Inaugurata il 17 ottobre, la mostra Ovidio. Amori, miti e altre storie, che si sta tenendo alle Scuderie del Quirinale a Roma, si concluderà il prossimo 20 gennaio. Ancora pochi giorni, dunque, per scoprire la rassegna curata da Francesca Ghedini che ha coma protagonista il preceptor amoris, il professore dell’amore, come si definisce lui stesso nella sua opera Ars Amatoria.
Publio Ovidio Nasone è stato un poeta romano, tra i principali esponenti della letteratura latina. Da giovane entrò nel circolo di Messalla Corvino che lo stimolò a dedicarsi alle lettere. Più tardi, invece, divenne membro del circolo di Mecenate, scrivendo al fianco dei più importanti poeti del tempo: Orazio, Properzio e Virgilio. Tale ambiente lo aiutò a ritrovare la serenità e l’incentivo necessario per esprimersi e produrre. Era il periodo storico della Pax Augustea e i costumi di Roma tendevano a rilassarsi, grazie anche a una concezione più libera della morale che arrivava dall’influenza ellenistica. Il celebre poeta viene ricordato per i suoi infiniti rimandi alle rappresentazioni figurate e per la sua capacità di rappresentare l’arte e le immagini con le parole.

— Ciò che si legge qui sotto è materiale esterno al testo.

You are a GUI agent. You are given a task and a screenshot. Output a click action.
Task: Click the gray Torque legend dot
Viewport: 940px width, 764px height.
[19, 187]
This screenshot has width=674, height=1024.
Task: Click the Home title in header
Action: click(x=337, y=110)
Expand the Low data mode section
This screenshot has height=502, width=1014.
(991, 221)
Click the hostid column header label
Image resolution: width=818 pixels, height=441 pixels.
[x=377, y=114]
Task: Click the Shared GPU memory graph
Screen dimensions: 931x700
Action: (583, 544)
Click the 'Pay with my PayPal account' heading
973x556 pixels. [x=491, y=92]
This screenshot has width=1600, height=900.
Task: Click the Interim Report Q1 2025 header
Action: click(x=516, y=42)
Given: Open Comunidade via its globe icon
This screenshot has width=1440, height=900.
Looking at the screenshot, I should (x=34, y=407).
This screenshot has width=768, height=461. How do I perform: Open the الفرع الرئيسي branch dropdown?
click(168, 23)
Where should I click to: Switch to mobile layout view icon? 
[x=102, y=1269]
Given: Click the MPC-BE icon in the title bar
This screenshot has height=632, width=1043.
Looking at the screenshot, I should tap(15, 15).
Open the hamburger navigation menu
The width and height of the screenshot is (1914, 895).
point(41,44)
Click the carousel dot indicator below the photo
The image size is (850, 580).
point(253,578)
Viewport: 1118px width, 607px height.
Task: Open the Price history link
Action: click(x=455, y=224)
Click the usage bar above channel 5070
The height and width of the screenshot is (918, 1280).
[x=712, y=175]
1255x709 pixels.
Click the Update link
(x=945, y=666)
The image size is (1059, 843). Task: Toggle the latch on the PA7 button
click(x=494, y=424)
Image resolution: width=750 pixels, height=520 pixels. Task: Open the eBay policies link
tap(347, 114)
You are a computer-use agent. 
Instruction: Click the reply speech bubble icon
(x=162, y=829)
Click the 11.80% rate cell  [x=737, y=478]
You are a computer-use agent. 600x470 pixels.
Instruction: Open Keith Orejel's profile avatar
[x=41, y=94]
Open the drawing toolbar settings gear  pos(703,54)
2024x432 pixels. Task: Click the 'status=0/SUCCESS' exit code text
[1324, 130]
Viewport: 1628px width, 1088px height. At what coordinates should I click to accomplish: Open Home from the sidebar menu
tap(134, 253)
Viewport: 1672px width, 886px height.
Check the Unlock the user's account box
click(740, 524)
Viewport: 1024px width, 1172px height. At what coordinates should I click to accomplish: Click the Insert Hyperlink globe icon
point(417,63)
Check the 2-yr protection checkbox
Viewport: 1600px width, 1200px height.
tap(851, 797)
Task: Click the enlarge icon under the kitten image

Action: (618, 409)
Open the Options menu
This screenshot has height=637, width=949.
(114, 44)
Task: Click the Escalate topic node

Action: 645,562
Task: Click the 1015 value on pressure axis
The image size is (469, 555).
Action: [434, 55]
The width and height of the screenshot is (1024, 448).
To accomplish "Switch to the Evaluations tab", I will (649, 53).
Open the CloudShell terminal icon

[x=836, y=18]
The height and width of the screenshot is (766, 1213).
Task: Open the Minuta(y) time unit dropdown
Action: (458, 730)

Ad accompagnare il racconto della sua vita, di cui però sappiamo poco, alle Scuderie del Quirinale vi sono duecentocinquanta opere concesse in prestito da circa ottanta musei nazionali e non: capolavori provenienti da collezioni pubbliche come il Louvre di Parigi, la National Gallery di Londra e il Museo Archeologico Nazionale di Napoli. Inoltre, non possono mancare nel percorso espositivo le raffigurazioni delle storie ovidiane con gli affreschi provenienti da Pompei, sculture di età imperiale e la maestosa Venere pudica di Botticelli ma anche opere contemporanee come l’installazione al neon di Joseph Kosuth, ispirata ai testi larini, posta all’ingresso per accogliere i visitatori. In ogni sala vengono trattati i temi al centro degli scritti: dalla prospettiva dello sguardo sul mondo femminile fino al racconto quasi umano delle divinità del Pantheon che, nel mondo di Ovidio, diventano anch’esse vittime di amori travolgenti o illegittimi e artefici di violente punizioni.
Molta importanza viene data anche alle Metamorfosi, il capolavoro del poeta ultimato poco prima dell’esilio, che contiene più di duecentocinquanta miti di trasformazione dal Caos all’apoteosi di Cesare e Augusto. Nell’esposizione queste vengono celebrate per la loro capacità di evocare immagini attraverso le parole e, proprio a tale scopo, vi sono manufatti che riproducono le storie di fanciulle amate, rapite e abbandonate grazie anche all’ausilio di stucchi e affreschi di area vesuviana. La curatrice della mostra, Francesca Ghedini, spiega che la scelta di Ovidio è significativa: l’esibizione, infatti, conclude un progetto decennale portato avanti dall’Università di Padova assieme a tanti colleghi di discipline letterarie, storico-artistiche e anche ai dottorandi e agli studenti, un’iniziativa dedicata a uno dei poeti dell’antichità, nonché cantore di sentimenti universali come l’odio, l’amore e la vendetta, che fu testimone di una rivoluzione dei suoi tempi: visse nel momento in cui Augusto trasformò la Repubblica in un Impero sotto le mentite spoglie di una restaurazione del passato. Motivo per il quale poi entrò in contrasto con l’Imperatore tanto da essere esiliato a Tomi sul Mar Nero, dove visse gli ultimi anni della sua vita.
«Raccontare un poeta attraverso immagini non è impresa facile, ma diventa addirittura una sfida quando quelle stesse immagini vengono spiegate attraverso le sue stesse parole», spiega Ghedini. «Il nostro auspicio è che ognuno possa provare un’emozione, portare con sé almeno un frammento di un poeta che con la parola ha fondato la cultura figurativa dell’Europa e festeggiare con noi il suo ritorno a Roma da vincitore».